O guião só pode estar consubstanciado numa de duas vias.
A primeira alternativa, a mais esperada, pode batizar-se de "música celestial". A apresentação de um calhamaço de generalidades político-ideológicas terá tudo para dar a impressão de se ter chegado a uma espécie de bússola orientadora - mesmo se não for percetível uma única linha estratégica nacional à distância de uma ou duas décadas. Sem conter propostas específicas e quantificadas, setor a setor, bastará o documento estar polvilhado de frases impactantes para gerar no país um debate estéril - apesar de histérico. O contributo servirá para puro entretenimento - e chicana política, de preferência "picando" o Partido Socialista.
Uma segunda via de apresentação é possível, embora pouco crível. Será muito mais bem-vista a apresentação de um documento enxuto, incisivo, especificando áreas alternativas ao atual modelo, explicando-as e quantificando os custos/benefícios de cada uma delas. Esperar um guião assim é, apesar de tudo, alinhar no otimismo excessivo. Trata-se de um esquisso impossível de realizar, com credibilidade, em meia dúzia de meses - além de conflituar nas diferenças estratégicas e ideológicas do PSD e CDS, os partidos da coligação governamental. Como na primeira das hipóteses, seria convergente só para acicatar o debate, de preferência "picando" o Partido Socialista.
Qualquer equação seguida por Paulo Portas no tão afamado guião da reforma do Estado terá zero de efeitos práticos. Só não será um "não assunto" pela óbvia gestação de jogadas no xadrez partidário....

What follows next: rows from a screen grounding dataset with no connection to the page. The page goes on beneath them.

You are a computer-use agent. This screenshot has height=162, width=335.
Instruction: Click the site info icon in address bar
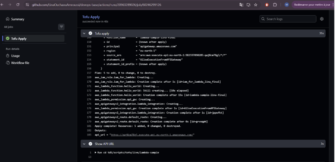(27, 5)
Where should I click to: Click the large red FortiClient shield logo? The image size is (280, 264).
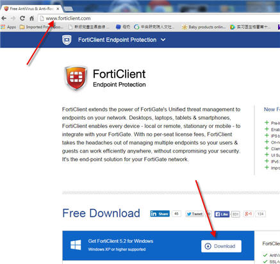tap(76, 78)
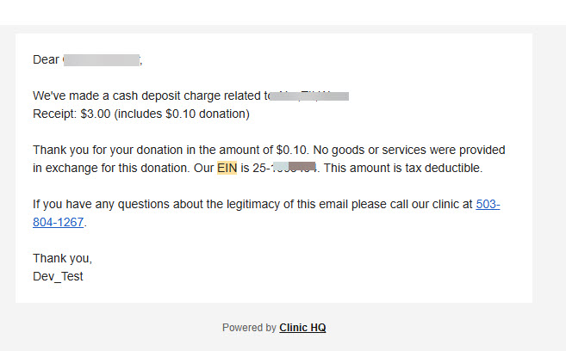Click the redacted recipient name after Dear

[102, 59]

Por mais virtuoso que seja, o guião da reforma do Estado estará completamente desalinhado do calendário das decisões para o país. Será um sofisma se se encaixar no projeto de Orçamento do Estado de 2014 em discussão na Assembleia da República; se contiver linhas de ação capazes de fazer o país refletir e decidir, elas jamais poderão ser levadas à prática antes de 2015. E o mandato do Governo (a correr bem) termina aí.
Mais assim ou mais assado, na melhor das hipóteses, o guião da reforma do Estado está fadado a constituir-se num mero testamento político deste Governo.
O país merecia mais. Muito mais.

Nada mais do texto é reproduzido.